À skirlet, l'amoureux du russe que je suis (amoureux plutôt éconduit, à en juger par ma très faible "maîtrise" de la langue de Pouchkine), soumet l'hypothèse que la nécessité, en russe, d'employer "chto" après des contructions comme "Ya doumaju," constitue une servitude grammaticale analogue à la nécessité, en français, d'employer "que" après "Je pense" suivi d'un prédicat (pardon : en translitération, je suis nul). ("Chtobij" fait souvent l'objet d'un emploi obligatoire absent en ce qui concerne l'équivalent anglais.) Pour nous en tenir à "chto" et à "que", l'anglais ne comporte pas la même servitude : on peut dire "I think that she is beautiful" ou "I think she is beautiful" -- il y a ici contraste entre servitude et alternative (ce qui ne veut pas dire qu'on a une troisième option, en anglais -- la servitude est simplement moins serrée, moins contraignante).
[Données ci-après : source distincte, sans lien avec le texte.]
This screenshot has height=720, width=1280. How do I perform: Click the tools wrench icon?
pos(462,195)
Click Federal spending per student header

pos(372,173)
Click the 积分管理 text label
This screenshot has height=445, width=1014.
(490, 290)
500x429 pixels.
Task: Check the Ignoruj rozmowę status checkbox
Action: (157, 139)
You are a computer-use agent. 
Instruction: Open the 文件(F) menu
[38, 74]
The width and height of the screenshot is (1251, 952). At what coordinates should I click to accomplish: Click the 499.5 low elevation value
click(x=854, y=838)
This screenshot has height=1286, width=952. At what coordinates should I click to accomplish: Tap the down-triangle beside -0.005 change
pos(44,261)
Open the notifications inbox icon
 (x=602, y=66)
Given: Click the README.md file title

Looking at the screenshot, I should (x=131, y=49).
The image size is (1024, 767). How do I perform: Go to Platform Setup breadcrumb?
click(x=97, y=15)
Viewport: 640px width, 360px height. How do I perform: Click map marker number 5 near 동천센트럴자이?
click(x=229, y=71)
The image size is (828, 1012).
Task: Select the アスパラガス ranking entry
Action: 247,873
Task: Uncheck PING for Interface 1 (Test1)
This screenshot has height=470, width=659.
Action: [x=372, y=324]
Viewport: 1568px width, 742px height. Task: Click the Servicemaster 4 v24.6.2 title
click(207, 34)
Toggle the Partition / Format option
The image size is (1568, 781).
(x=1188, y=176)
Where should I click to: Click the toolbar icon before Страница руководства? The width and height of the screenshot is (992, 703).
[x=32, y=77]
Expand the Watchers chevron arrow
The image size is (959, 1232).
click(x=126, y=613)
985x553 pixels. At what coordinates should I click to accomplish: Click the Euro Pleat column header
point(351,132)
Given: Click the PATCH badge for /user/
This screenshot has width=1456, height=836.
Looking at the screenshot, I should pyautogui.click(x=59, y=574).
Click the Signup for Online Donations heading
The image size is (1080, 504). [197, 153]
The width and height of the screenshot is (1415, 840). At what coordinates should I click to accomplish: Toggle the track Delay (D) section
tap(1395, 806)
Tout cela me préoccupe parce que, comme Orientale, je m'essaie parfois à la traduction (avec beaucoup moins de mérite qu'elle, ne serait-ce qu'en raison de la parenté plus étroite qui existe entre le français et l'anglais qu'entre ceux-ci et le vietnamien). J'ai constaté mille fois que les éditeurs de traductions littéraires françaises d'ouvrages en langue originale anglaise omettent allègrement de fournir à leurs clients la traduction de vastes quantités de l'original. Et cela, c'est infliger une grave injustice tant à l'auteur de l'original qu'au lectorat de la traduction -- et envers la noble vocation qui est celle des traductrices et traducteurs littéraires.